EXERCISE GOAL: Transcribe the records that follow. Keep every word exactly, and drop the pictures.

══ RECORDS SUPPLIED

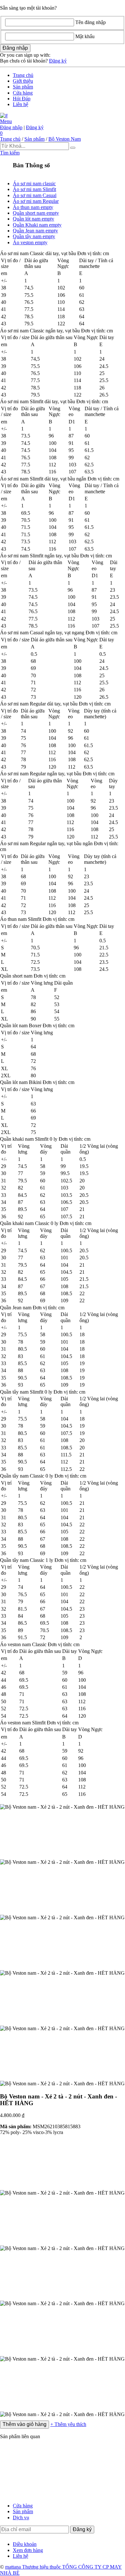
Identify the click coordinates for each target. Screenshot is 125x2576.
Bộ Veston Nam (64, 139)
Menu (6, 121)
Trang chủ (23, 75)
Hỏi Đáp (21, 98)
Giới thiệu (23, 81)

════

OUTPUT:
Identify the click coordinates for each target. Screenshot is 125x2576.
Bộ Veston Nam (64, 139)
Menu (6, 121)
Trang chủ (23, 75)
Hỏi Đáp (21, 98)
Giới thiệu (23, 81)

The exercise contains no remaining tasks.